- Born: 1969 (age 56–57) Ireland
- Occupations: gay rights activist and event organiser

= Eddie McGuinness =

Irish LGBT+ activist

Eddie McGuinness (born 1969), also known as Mr Pride, is an Irish gay rights activist and event organiser. He was formerly director of the Dublin Pride Parade and co-founded The Outing Festival.

==Career==
Eddie McGuinness is from Dundalk, and has lived in Dublin since the early 1990s. He took part in the first Dublin Pride parade after the decriminalisation of homosexuality in Ireland in 1993. From 2017 to 2023 he served as director of Dublin Pride.

In 1996, with Junior Larkin and John Pickering, McGuinness formed the first all-gay boyband 4Guys to rival Boyzone. Launched in Wonderbar in April 1996, the line up featured Ken Quinn, Keith Lee, John McGuirke, Mark Power, and Karl Anderson.

In 2019, he took part in a "kissing protest" at Leinster House to protest a homophobic attack on Brazilian man Danilo Matta. McGuinness recalled his recovery from a similar attack with a knife in 2002.

McGuinness organised and co-hosted of two virtual Dublin Pride celebrations in 2020 and 2021 during the COVID-19 pandemic. He was awarded the "Covid Hero" award for his community work during the pandemic by the Dublin Lord Mayor.

In 2013, McGuinness co-founded The Outing Festival, the world's only LGBT+ match making festival, in County Clare.
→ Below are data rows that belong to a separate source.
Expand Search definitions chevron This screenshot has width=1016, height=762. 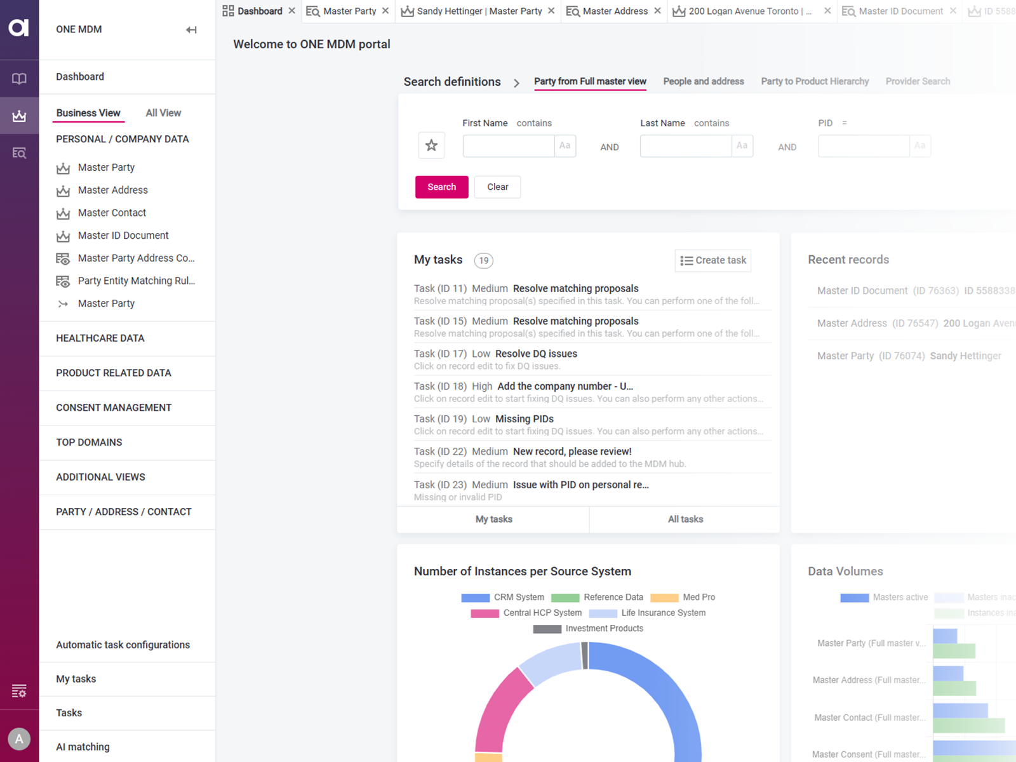[x=516, y=83]
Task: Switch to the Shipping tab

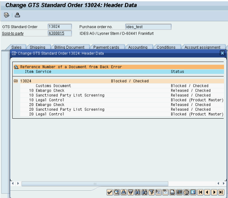Action: [x=37, y=47]
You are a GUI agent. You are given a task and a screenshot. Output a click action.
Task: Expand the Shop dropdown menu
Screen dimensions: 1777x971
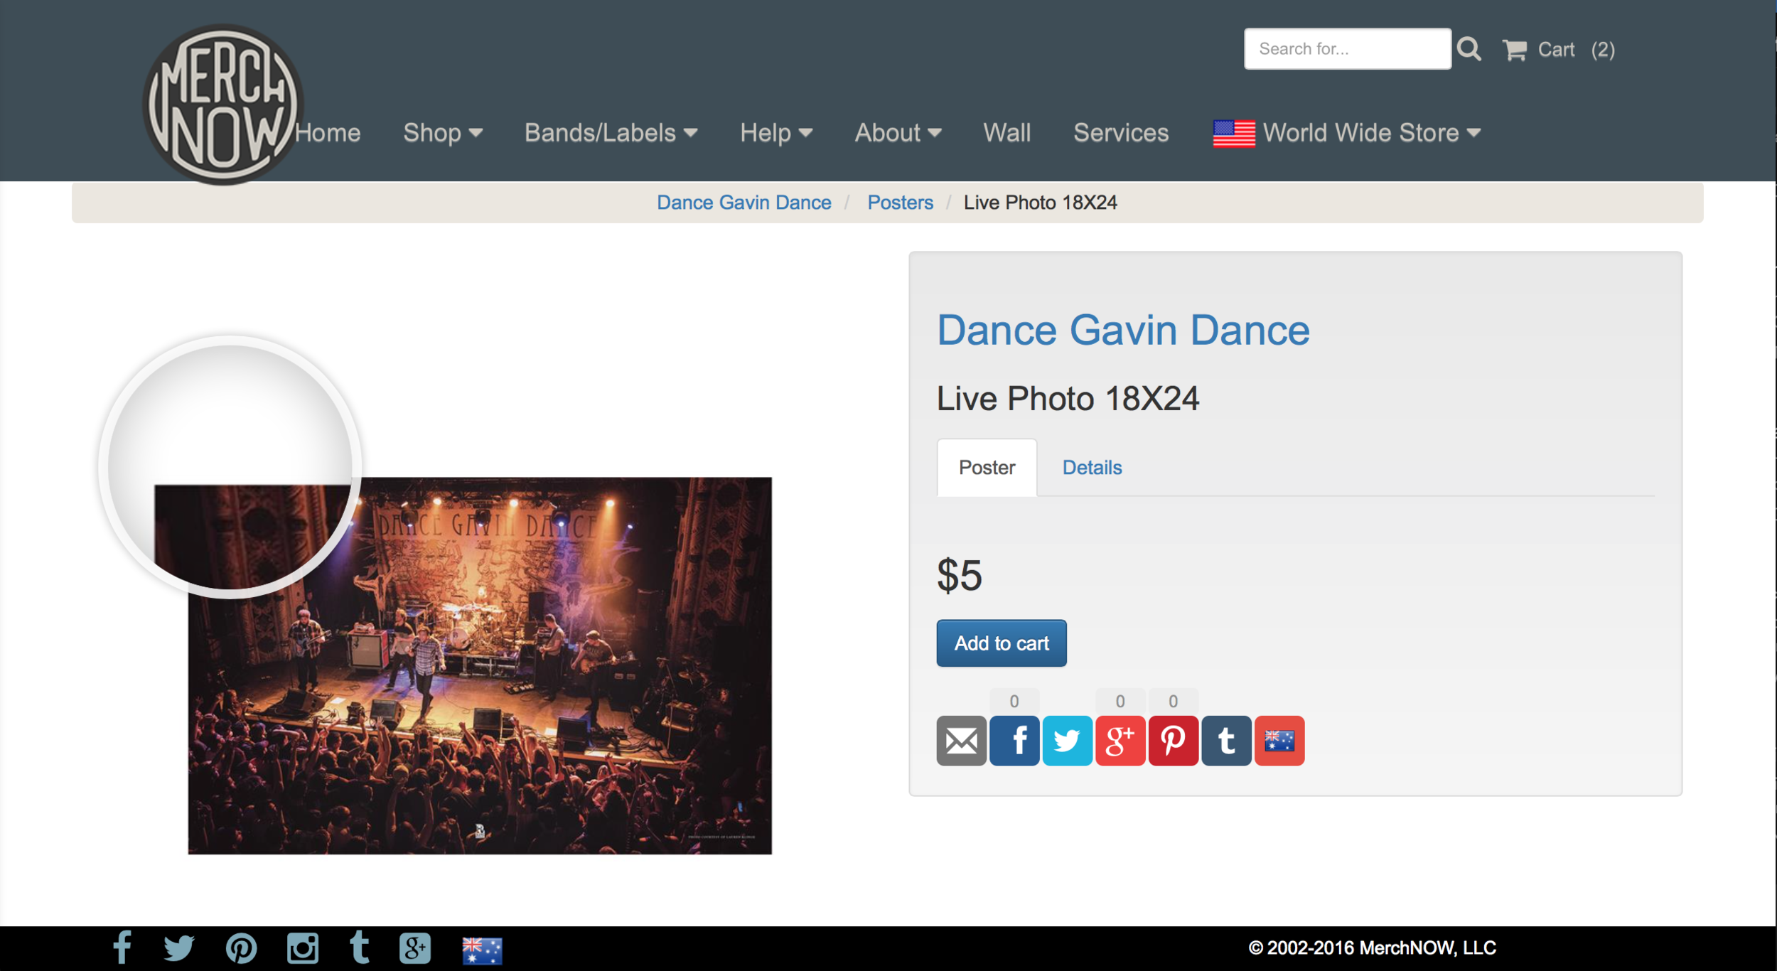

He was part of the bid team involved in securing EuroPride for Limerick and Clare in 2028.

McGuinness was diagnosed with stage 3 throat cancer in 2020. He has since spoken about his treatment, and the importance of the HPV vaccine for men over the age of 26.

In 2024, McGuinness ran as a Labour Party candidate in the Local Elections in Dublin Bay South.